Like all good democratically minded, small 'l' liberals, I used to be offended by the exclusion of the Maid May. Is there no voice for a minor or fringe party in the supposed democracy of Canada? Isn't it enough she managed to get herself elected to Parliament? Something about her exclusion didn't seem right. Didn't seem fair. After all, how was any alternate voice ever going to thrive in our antiquated first-past-the-post electoral system if we didn't get the chance to ignore it during the leaders' debates?

But then I forced myself to sit through the video of Sept. 22's Sea to Sky, et. al., riding's all candidates' debate at Quest University — the first forum where all of the candidates came together to put forth their positions — and it suddenly became clear why the Green Party is as roundly ignored at the federal leaders' level as, say, the Rhinoceros Party was, lo those many years ago and why Gilles Duceppe should be, and is, everywhere except Quebec.

There's an old joke, Yiddish if I'm not mistaken, that goes something like this. A man walks into a corner grocer and says, "How much for your bananas?" The grocer replies, "Two for a quarter." The man says, "That's outrageous. Your competitor down the street sells them for three for a quarter." "So buy them there," says the grocer. "He's out of bananas," the man replies. "If I were out, I'd sell them for four for a quarter!" says the grocer.

That's kind of how the Green candidate's performance at Quest left me feeling. Parroting the party's platform, he was able to promise bananas far cheaper than anyone who actually had them could sell them for and still stay in business.

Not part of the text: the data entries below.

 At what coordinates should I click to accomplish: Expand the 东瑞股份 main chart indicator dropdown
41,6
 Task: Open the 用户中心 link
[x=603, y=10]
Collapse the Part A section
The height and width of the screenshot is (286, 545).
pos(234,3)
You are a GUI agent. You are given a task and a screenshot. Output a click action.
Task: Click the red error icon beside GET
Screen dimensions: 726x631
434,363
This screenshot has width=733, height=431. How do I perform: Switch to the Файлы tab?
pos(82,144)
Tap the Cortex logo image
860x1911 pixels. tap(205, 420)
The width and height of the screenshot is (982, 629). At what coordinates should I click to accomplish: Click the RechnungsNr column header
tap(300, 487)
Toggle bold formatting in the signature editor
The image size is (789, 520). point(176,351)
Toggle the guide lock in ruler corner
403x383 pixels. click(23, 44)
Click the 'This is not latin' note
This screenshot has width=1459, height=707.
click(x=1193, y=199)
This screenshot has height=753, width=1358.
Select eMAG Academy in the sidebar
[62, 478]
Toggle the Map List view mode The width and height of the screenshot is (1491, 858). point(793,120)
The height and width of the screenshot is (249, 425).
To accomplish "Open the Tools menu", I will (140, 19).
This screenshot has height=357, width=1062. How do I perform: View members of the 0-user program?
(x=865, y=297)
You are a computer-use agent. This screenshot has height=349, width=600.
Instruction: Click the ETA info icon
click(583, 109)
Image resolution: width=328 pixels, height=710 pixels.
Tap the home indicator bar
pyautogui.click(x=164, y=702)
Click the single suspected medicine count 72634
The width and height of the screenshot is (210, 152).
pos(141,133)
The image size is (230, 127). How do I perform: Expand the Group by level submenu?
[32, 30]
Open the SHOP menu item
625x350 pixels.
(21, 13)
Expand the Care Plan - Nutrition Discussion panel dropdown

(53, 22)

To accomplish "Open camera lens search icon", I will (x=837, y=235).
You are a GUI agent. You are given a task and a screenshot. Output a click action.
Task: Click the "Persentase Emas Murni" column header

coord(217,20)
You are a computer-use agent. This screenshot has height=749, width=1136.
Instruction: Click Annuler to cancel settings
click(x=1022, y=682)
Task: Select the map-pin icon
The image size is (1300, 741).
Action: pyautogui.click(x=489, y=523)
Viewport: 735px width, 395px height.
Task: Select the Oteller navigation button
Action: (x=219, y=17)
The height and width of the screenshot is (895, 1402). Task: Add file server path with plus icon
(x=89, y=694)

His attitude, physical demeanour and bombast was dismissive of his opponents. His litany of all the wonderful things a Green government would do — ah, if only such a thing were able to exist — left his opponents, who to a greater or lesser degree seemed to be constrained by, what shall I call it, REALITY, scratching their heads in wonderment. The fact so little of the boast could ever walk on its own mattered not at all and left those who operate in the real world wondering where we too could purchase the giant's magic beans.

And that's the other reason I discovered why minor parties should be excluded from national debates. Fantasy always trumps reality. In Paul Simon's words, that's why God made the movies.

Funny thing though. It was exactly the type arrogance displayed by the Green candidate at Quest, that "I know better than all of you" attitude that got Whistler so fed up four years ago when he was running for re-election as mayor — an election which resulted in the blood of all incumbents, including the mayor's being left on the floor.

Some lessons apparently have to be learned more than once.